Iranian Weapons of Mass Destruction
December 8, 2008
Iran’s nuclear ambitions and missile programs, and their interactions with its growing capabilities for asymmetric warfare, are becoming steadily more critical security issues for the US, Iran’s neighbors, and the international community. The foreign and domestic policy implications for the US will be a major issue that the next administration must address during its first months in office.
Iran’s actions, and the Iraq War, have already made major changes in the military balance in the Gulf and the Middle East. Iran may still be several years to half a decade away from becoming a meaningful nuclear power, but even a potential Iranian nuclear weapon has already led Iran’s neighbors, the US, and Israel to focus on the nuclear threat it can pose and its long-range missile programs.

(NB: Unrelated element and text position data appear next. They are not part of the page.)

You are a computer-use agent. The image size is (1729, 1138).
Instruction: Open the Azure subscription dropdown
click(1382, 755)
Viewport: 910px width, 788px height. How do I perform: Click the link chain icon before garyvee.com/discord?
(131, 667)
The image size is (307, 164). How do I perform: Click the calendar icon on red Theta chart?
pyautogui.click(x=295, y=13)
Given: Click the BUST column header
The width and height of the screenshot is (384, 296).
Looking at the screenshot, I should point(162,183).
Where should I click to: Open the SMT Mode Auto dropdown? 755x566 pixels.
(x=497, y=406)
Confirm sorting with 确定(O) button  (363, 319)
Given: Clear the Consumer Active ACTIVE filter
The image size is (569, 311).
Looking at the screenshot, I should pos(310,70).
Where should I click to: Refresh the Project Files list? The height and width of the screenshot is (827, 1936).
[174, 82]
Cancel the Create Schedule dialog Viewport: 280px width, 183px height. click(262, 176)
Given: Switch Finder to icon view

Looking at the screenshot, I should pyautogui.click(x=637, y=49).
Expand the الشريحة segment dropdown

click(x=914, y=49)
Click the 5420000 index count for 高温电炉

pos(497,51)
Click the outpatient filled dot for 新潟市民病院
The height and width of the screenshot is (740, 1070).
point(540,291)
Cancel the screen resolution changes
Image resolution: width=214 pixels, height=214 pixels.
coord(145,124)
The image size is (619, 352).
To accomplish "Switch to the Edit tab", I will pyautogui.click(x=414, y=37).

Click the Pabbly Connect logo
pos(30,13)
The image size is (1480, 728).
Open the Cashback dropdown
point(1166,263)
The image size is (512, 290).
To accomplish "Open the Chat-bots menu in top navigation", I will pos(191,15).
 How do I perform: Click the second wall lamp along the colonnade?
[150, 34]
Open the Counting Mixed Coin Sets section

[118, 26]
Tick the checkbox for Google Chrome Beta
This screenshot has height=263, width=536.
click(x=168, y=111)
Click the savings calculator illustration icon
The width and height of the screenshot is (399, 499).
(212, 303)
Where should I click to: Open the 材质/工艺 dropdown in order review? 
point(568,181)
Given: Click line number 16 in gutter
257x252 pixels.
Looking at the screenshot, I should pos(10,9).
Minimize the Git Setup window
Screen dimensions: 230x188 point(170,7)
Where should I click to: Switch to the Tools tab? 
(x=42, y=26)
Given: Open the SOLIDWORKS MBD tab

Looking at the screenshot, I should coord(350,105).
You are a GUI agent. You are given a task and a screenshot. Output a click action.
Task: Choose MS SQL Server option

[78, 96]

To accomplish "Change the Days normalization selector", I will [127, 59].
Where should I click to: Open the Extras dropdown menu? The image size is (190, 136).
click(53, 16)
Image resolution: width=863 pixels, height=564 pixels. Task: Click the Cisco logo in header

The CSIS has addressed these policy issues in a number of studies and publications. These include Anthony H. Cordesman and Khalid R. Rodhan, Iran’s Weapons of Mass Destruction: the Real and Potential Threat, CSIS, 2006; and Anthony H. Cordesman and Martin Kleiber, Iran’s Military Forces and Warfighting Capabilities, CSIS, 2007; and Anthony H. Cordesman’s recently released assessment, The US, Israel, the Arab States and a Nuclear Iran, which is available here.
The Burke Chair has prepared a new set of briefs, prepared by Anthony H. Cordesman and Adam C. Seitz, which summarize Iran’s actions, current and potential capabilities, and the possible outcome of a nuclear exchange. This briefing draws on official statements, US intelligence judgments, work by the IAEA, and material provided by a number of other research centers, including the Nuclear Threat Initiative, ISIS, the Federation of American Scientists, Global Security, and the Brooking Institution among others.
The Burke Chair is releasing these documents in a series of working drafts in an effort to obtain outside views, comments, criticisms, and additions. We hope to use such comments to provide a more comprehensive and more accurate picture of Iran’s controversial and destabilizing WMD programs despite the uncertainty surrounding these foreign policy nightmares.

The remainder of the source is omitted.